Il ressort clairement de ce dossier que le décès de la plaignante a été causé par ses propres actions sans intervention directe de la part de l’un ou l’autre des agents de police; que l’AI et les AT nos 1, 2, 3 et 4 s’acquittaient de leurs fonctions lorsqu’ils s’étaient présentés à la résidence pour tenter d’aider la plaignante et que, quelques instants après l’arrivée des policiers et avant même qu’ils étaient en mesure de retrouver la plaignante, elle avait décidé de sauter d’une terrasse au troisième étage et de mettre fin à sa vie. Bien sûr, nous ne saurons jamais ce qui se passait dans l’esprit de la plaignante qui la pousserait à poser un geste aussi radical et fatal, mais il ne fait aucun doute qu’on ne peut en rejeter la faute sur aucun des agents de police qui sont intervenus et qui s’acquittaient simplement de leurs fonctions comme ils étaient tenus de le faire. Il est malheureux que les agents aient été dirigés vers un certain nombre d’endroits où la plaignante ne se trouvait pas et qu’ils n’aient jamais été informés de l’existence d’une terrasse au troisième étage et que, par conséquent, ils n’aient pas réussi à trouver la plaignante avant qu’elle se jette d’une hauteur d’environ trente pieds [9,14 mètres] parce qu’elle voulait mettre fin à sa vie. Toutefois, bien que ce fût extrêmement malheureux, cela n’était pas surprenant étant donné que la police avait dû attendre pour être admise dans la résidence et ne connaissait pas celle-ci et devait se fier à d’autres personnes pour savoir où la plaignante pouvait se trouver. Toutefois, il est clair, lorsqu’on examine les gestes posés par la plaignante pour s’échapper et se cacher dès l’arrivée de la police et des ambulanciers paramédicaux, qu’elle tenait absolument à aller jusqu’au bout de son projet.

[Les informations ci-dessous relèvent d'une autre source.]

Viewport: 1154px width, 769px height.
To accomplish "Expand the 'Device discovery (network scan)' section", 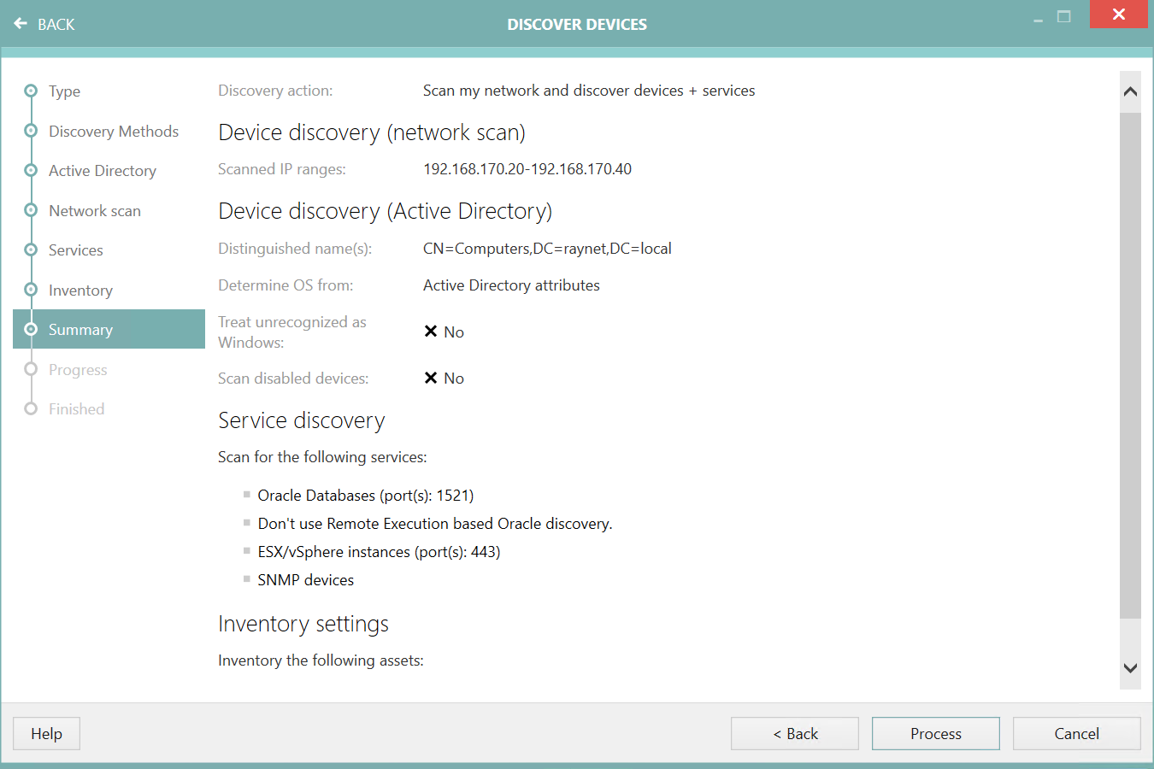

Sur la foi de cette preuve, il est clair que rien que les policiers ont dit ou fait n’a incité la plaignante à sauter et à se tuer; au contraire, il ressort de l’ensemble de la preuve que la plaignante était déterminée à mettre fin à sa vie et qu’aucune intervention de la police n’allait lui faire changer d’avis. Il semble en outre que dès l’arrivée des agents de police et des ambulanciers paramédicaux, avant qu’ils puissent vraiment dire ou faire quoi que ce soit pour dissuader ou aider la plaignante, celle‐ci a décidé qu’elle devait immédiatement échapper à la police pour contrecarrer leurs tentatives d’intervenir et pour sauter et trouver la mort avant que quiconque ne puisse l’empêcher de le faire. Pour ce motif, malgré le résultat tragique pour la plaignante, je suis convaincu, pour des motifs raisonnables, qu’il n’y a aucun lien de causalité entre les actes de la police et le décès de la plaignante et que la police a agi rapidement et avec diligence dans ses efforts pour répondre à l’appel fait au numéro 9‐1‐1 et pour tenter de trouver la plaignante et d’empêcher son décès. Par conséquent, je conclus qu’il n’y a pas de motifs raisonnables dans ce cas-ci qui me porteraient à croire qu’une infraction criminelle a été commise et je conclus donc qu’il n’y a aucune raison de porter des accusations.

Date : 27 novembre 2017

Original signé par

Tony Loparco
Directeur
Unité des enquêtes spéciales

Note:

La version originale anglaise signée du rapport fait autorité. En cas de divergence entre cette version et les versions anglaise ou française en ligne, la version originale anglaise signée du rapport l’emporte.